Re-watching ‘The Entertainer’ (1960)

TCM broadcast The Entertainer a while back, so I recorded it and watched it last night.

I hadn’t seen it in years. It was one of the stable of Angry Young Man, “kitchen sink” films regularly shown on local TV when I was growing up: Saturday Night and Sunday Morning, The Loneliness of the Long Distance Runner, Look Back in Anger.

The Entertainer cropped up less frequently — it’s really more about an angry old man, and therefore not as sexy as Osborne & Richardson’s other stuff.

The Entertainer is a deeply depressing movie about “life” at the lowest, tackiest dregs of show biz: the dying musical hall/holiday camp culture of post-war Britain, show here at its shabby, parochial, ration-book worst.

Almost everyone and everything is ugly, poor and shabby.

More than once, a character declares matter of factly that England is dying, and smart people — lucky people with the means to do so– are getting the hell out while they can.

(It helps to bear in mind that the Suez Crisis was a sort of mini-Vietnam War event for the English.)

You can’t disagree, and can’t help but wonder whether saving England from Hitler was worth it.

It’s something I’ve wondered a few times over the years, here on this blog.

But The Entertainer was made in 1960. The Beatles and Beyond the Fringe and “Swinging London” were just a few years away. England would go from black and white to color.

Then tumble again, as unions and ridiculous taxation crushed the place. And then punk and Thatcher would emerge.

England is a disaster again right now. I don’t know whether or not it can pull itself together again, even superficially — and what were the 1960s if colourful and superficial, but still, entertaining for a time? Were they worth it?
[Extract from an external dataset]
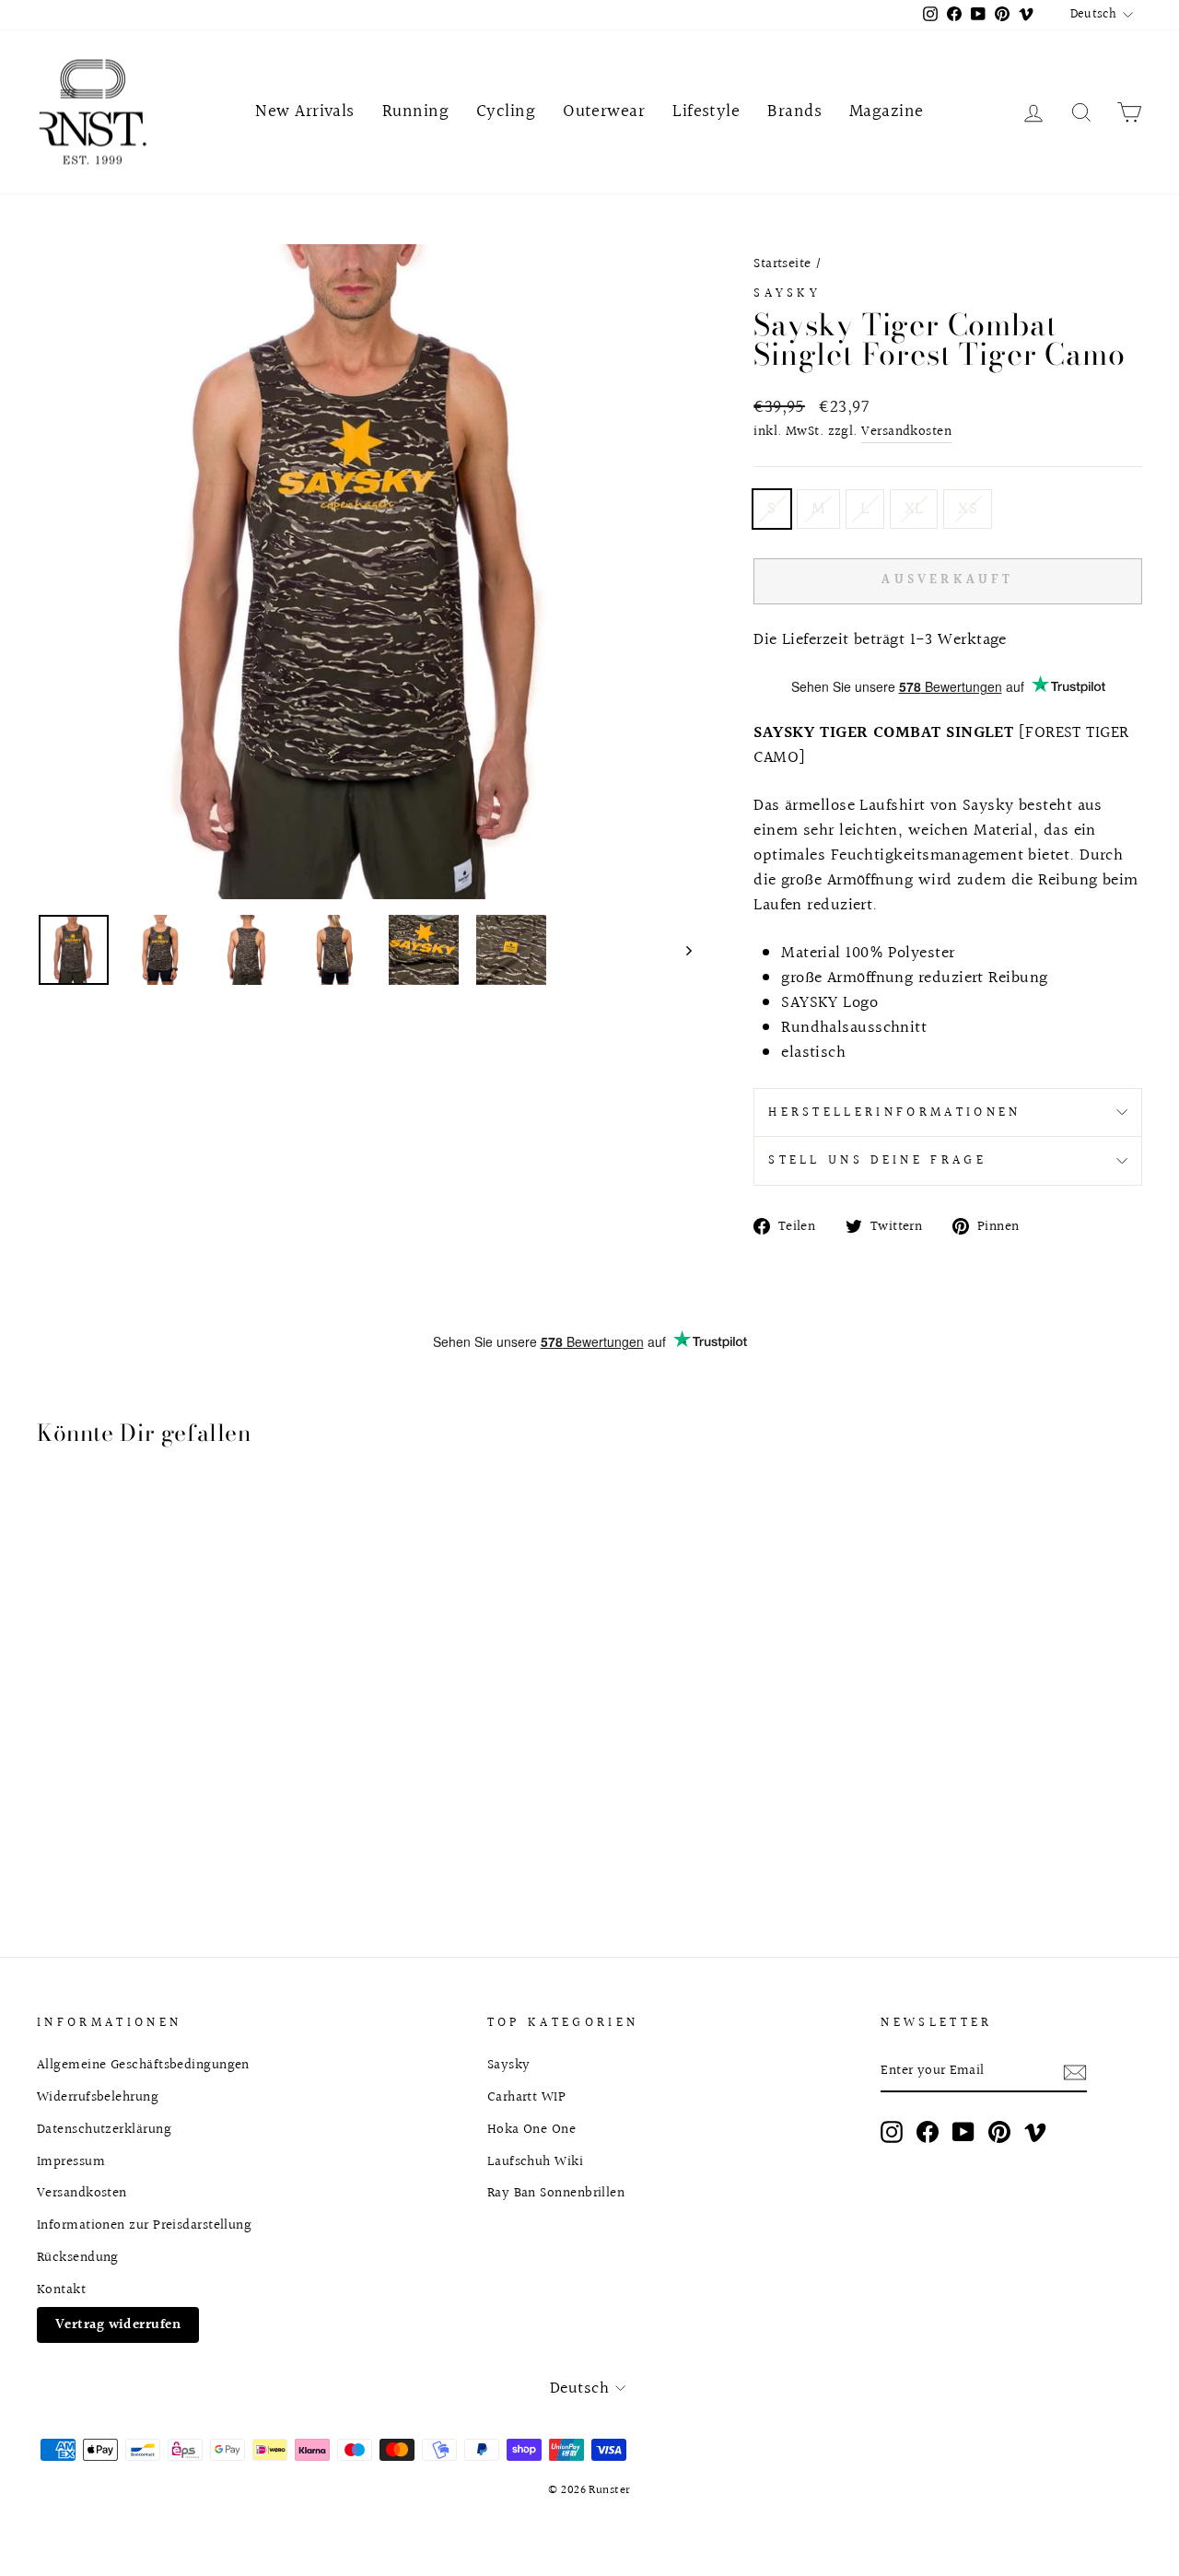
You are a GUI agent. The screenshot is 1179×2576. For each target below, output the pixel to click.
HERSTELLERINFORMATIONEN (894, 1112)
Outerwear (604, 111)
Did they do more harm than good?

The point is: if the young man in The Entertainer really does go to Canada, on his generous uncle’s dime, will he be tempted back in a few years?

Is today really as awful as it seems?

(PS: Shirley Ann Field is featured as one of those jolie laide English girls of 1960s British cinema here; she went on to play a notably more attractive character — the mistress — in My Beautiful Launderette.)